The cheaper models critically struggle to grep the full array of tools they have available to them. Kimi K2.5 exhibits this behavior where it will reiterate that it does not have access to my calendar, but usually if I ask it four or five times in a row, eventually it will claim it "discovered" the gog/Google Calendar tool in a hidden sub-directory (what?). Even with more intelligent models, like Opus or 5.2/5.3, the tools oftentimes need to be invoked with highly specific verbiage; "what's on my calendar" might work if you're lucky, but "use gog to fetch my calendar and display today's events" usually works.
I oftentimes just don't see the point. I can click the Gmail or Google Calendar app on my phone and get what I need out of those apps in less-than 6 seconds; it would take longer for me to dictate the exact phrasing to get what I need out of OpenClaw, let alone type it. I can see some argument for cross-operating on data between two apps, but getting that to work without paying Anthropic fifty cents for every query is even rarer. When I need an LLM to operate on my Obsidian notes, I can just use Claude Code or OpenCode... why do I need OpenClaw?
(I am genuinely open minded here; but articles like this just dance around high-minded abstract ideas of "im a super ai manager im so productive" without giving concrete examples. My suspicion is that the people who write these things were previously deeply unproductive people, and now AI has enabled them to achieve a mere fraction of the productivity that most of us already had.)
(And that's being generous. I think there's also a lot of grifters out there. I'll have to fire a stray at Cloudflare for this one: They've published a "get OpenClaw working on Cloudflare" repo where, if you set it up, would straight up cost you $50-$60, maybe $100/month; and they lie [1] about the cost in their own documentation. And you're paying that in addition to the LLM cost. Very bad look from a company I admire.)
[1] https://github.com/cloudflare/moltworker/issues/76#issuecomm...
For the impatient, here's a transcript summary (from Gemini):
The speaker describes creating a "virtual employee" (dubbed a "replicant") running on a local server with unrestricted, authenticated access to a real productivity stack—including Gmail, Notion, Slack, and WhatsApp.

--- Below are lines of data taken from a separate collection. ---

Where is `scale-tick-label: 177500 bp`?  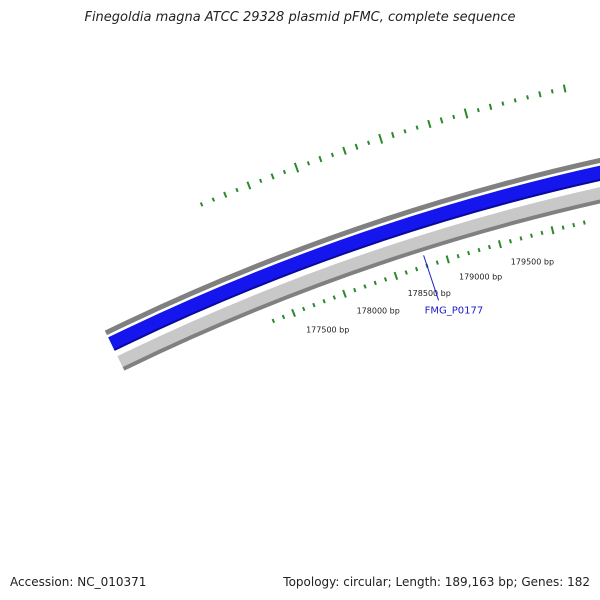
scale-tick-label: 177500 bp is located at coordinates (328, 330).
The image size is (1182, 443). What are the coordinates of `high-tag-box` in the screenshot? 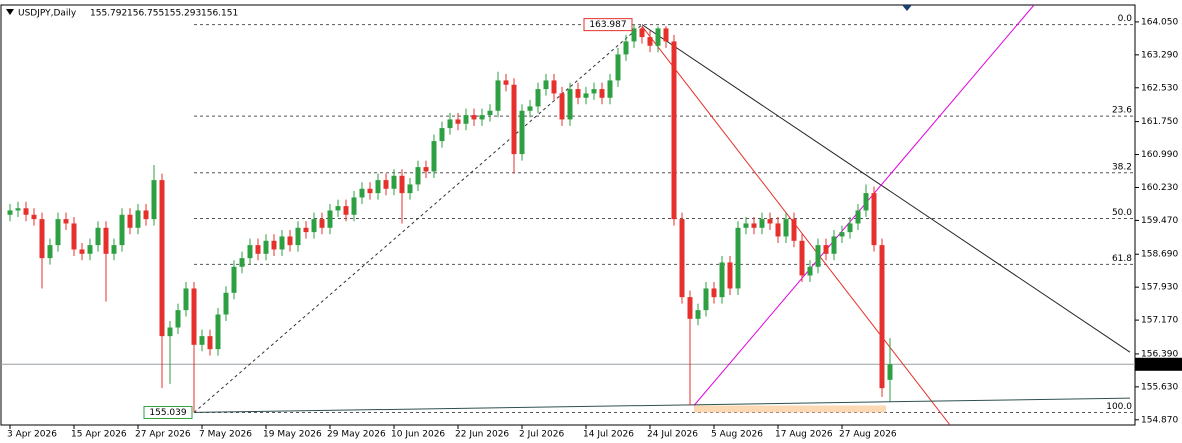 It's located at (608, 25).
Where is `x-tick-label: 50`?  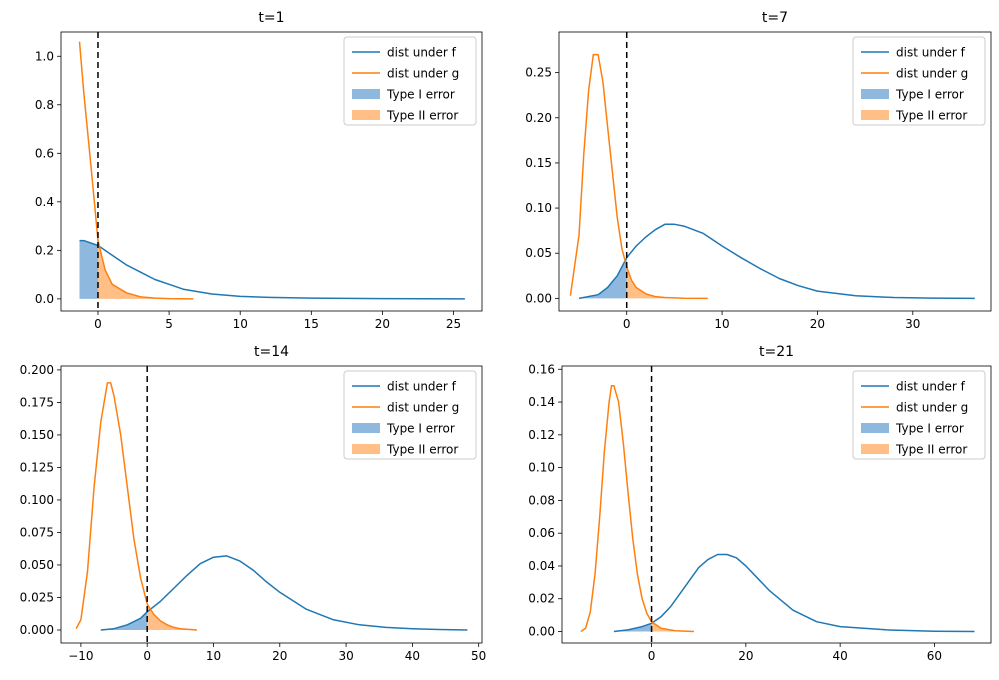
x-tick-label: 50 is located at coordinates (478, 656).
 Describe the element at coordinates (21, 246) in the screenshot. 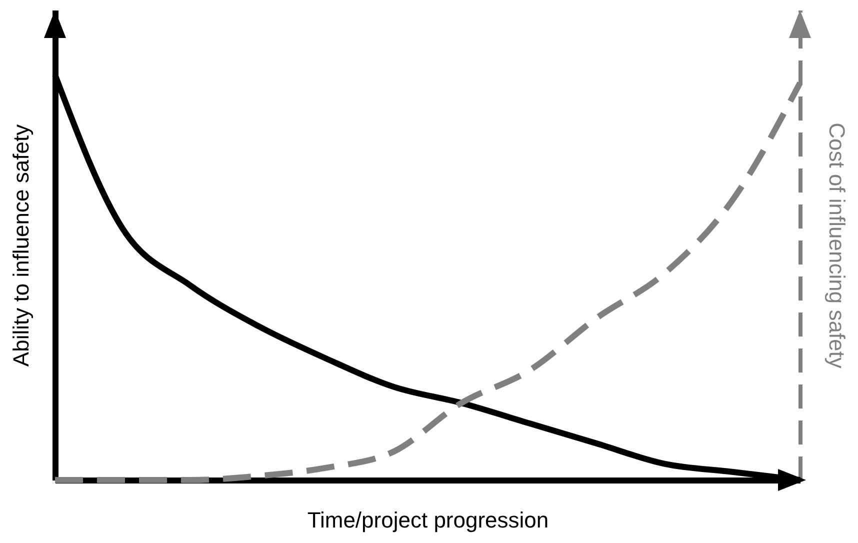

I see `y-axis-title: Ability to influence safety` at that location.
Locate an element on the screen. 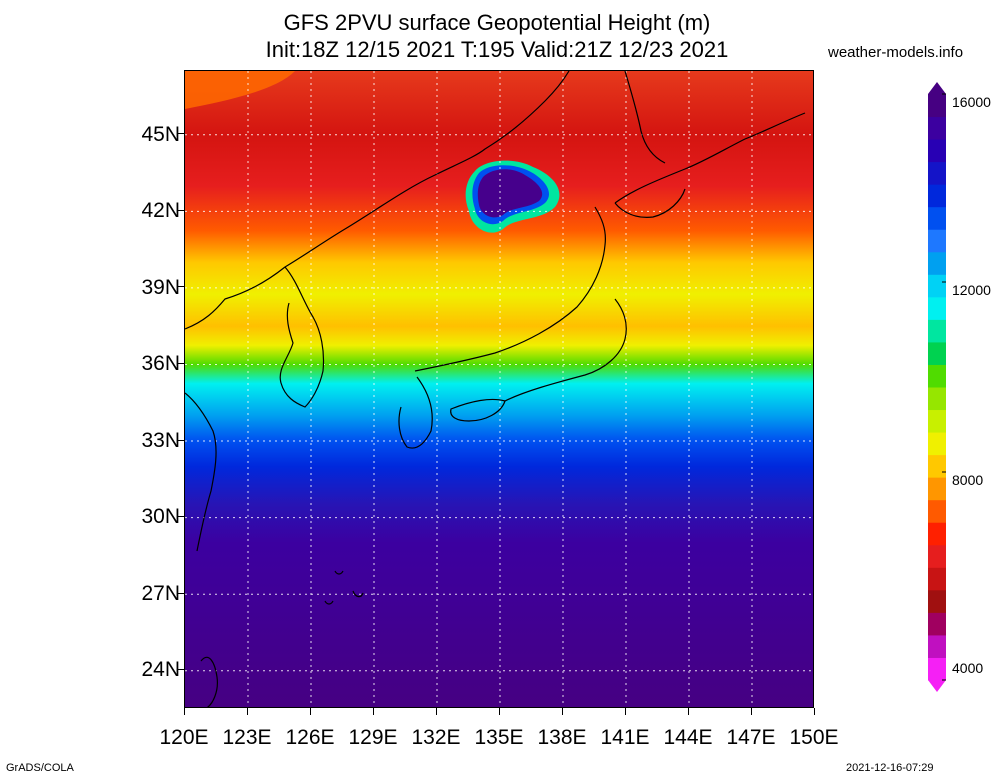 The image size is (1000, 779). lon-label-132e: 132E is located at coordinates (436, 738).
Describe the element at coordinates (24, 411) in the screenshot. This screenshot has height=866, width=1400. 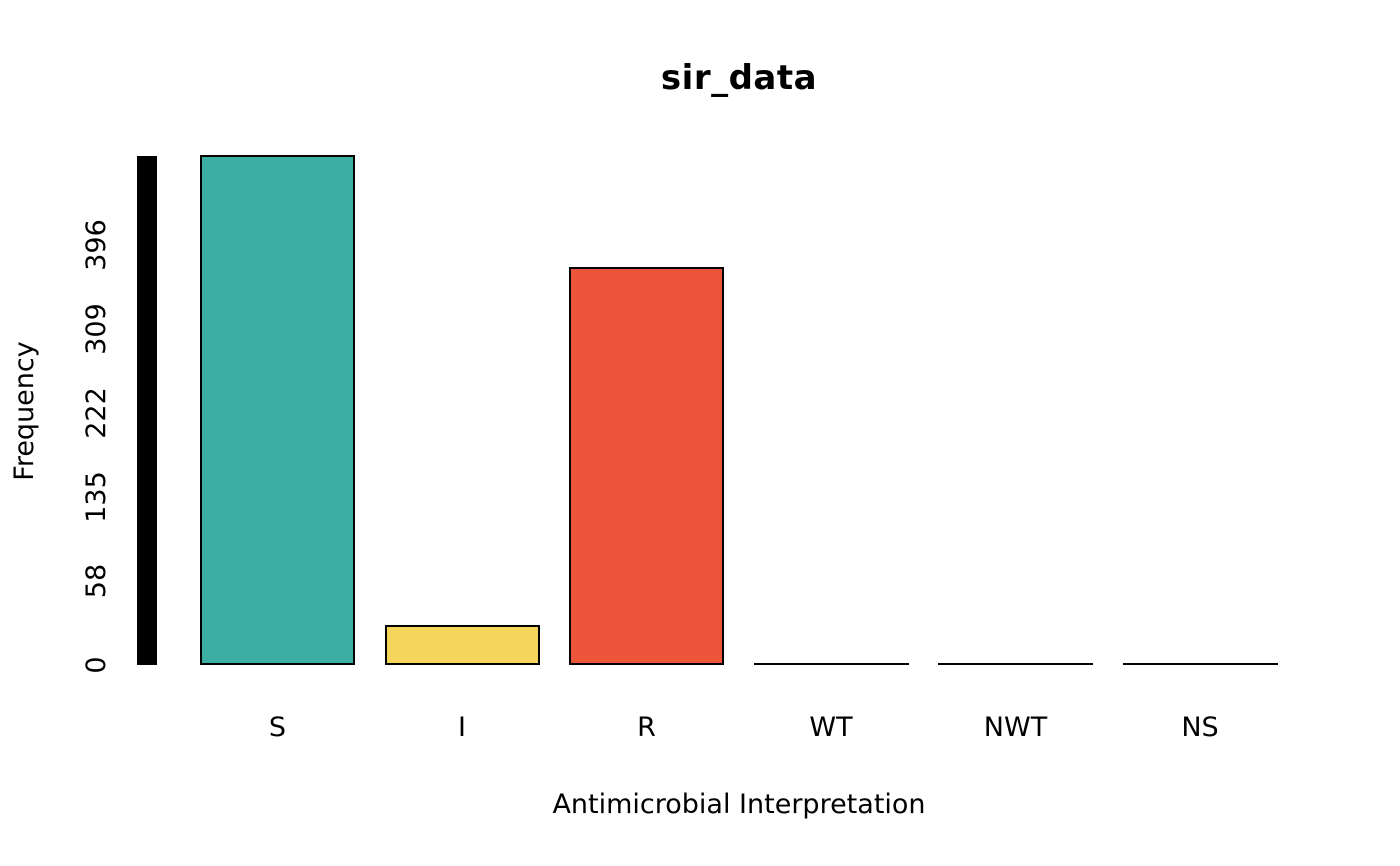
I see `y-axis-title: Frequency` at that location.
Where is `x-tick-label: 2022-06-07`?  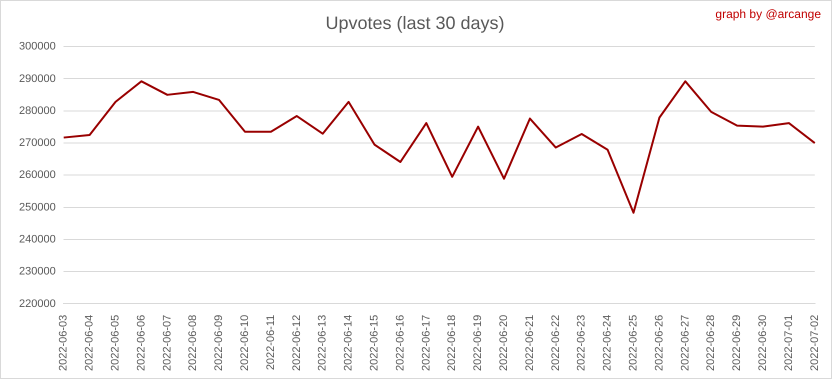 x-tick-label: 2022-06-07 is located at coordinates (168, 343).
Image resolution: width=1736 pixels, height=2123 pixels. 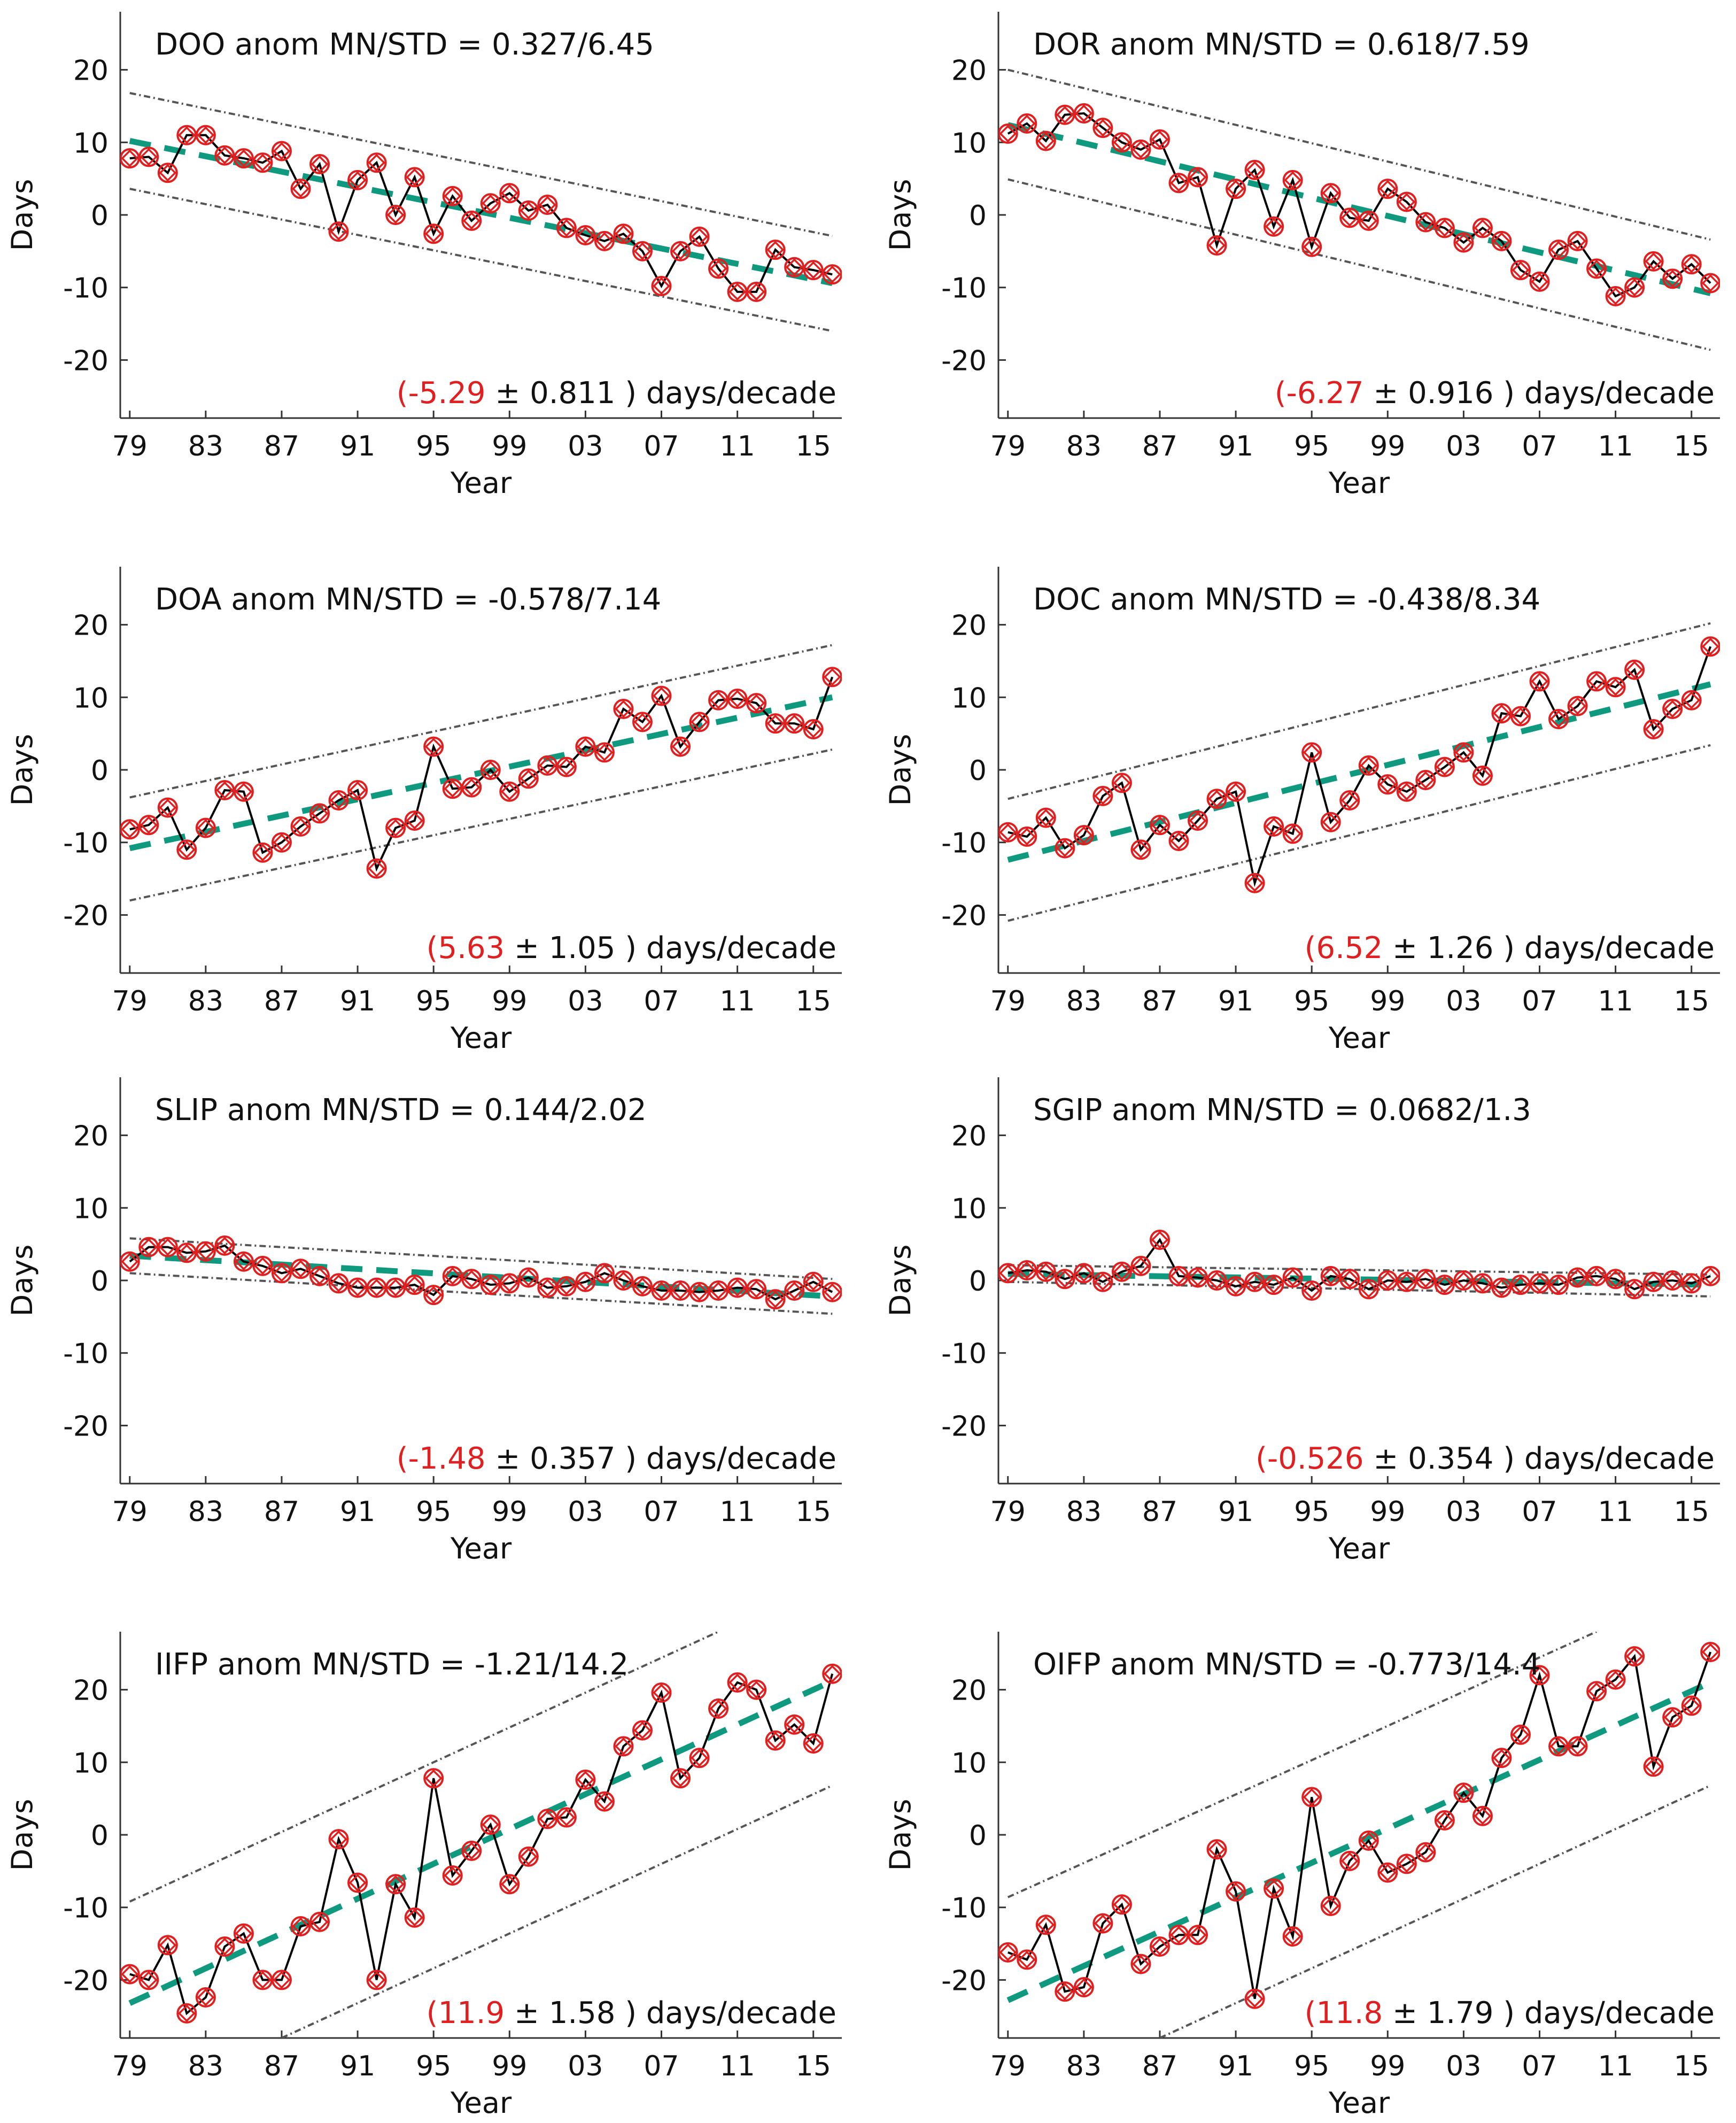 I want to click on chart-6-series-line, so click(x=1359, y=1265).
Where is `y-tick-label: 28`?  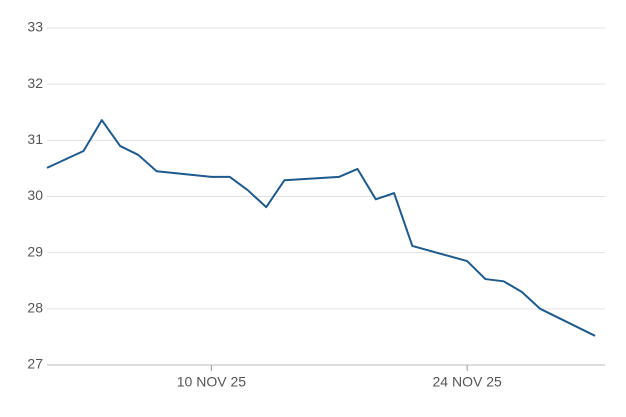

Tasked with podcast production, the agent autonomously researched guests, "vibe coded" its own custom CRM to manage data, sent email invitations, and maintained a work log on a shared calendar. The experiment highlights the agent's ability to build its own internal tools to solve problems and interact with humans via email and LinkedIn without being detected as AI.
He ultimately concludes that for some roles, OpenClaw can do 90%+ of the work autonomously. Jason controversially mentions buying Macs to run Kimi 2.5 locally so they can save on costs. Others argue that hosting an open model on inference optimized hardware in the cloud is a better option, but doing so requires sharing potentially sensitive data.Did Jason ever mentioned this in the episode, can you ask gemini?
(At some point he seems to have gone from professionally-wrong-about-everything blogger to magical-podcast-thought-leader. I have no idea how this happened.)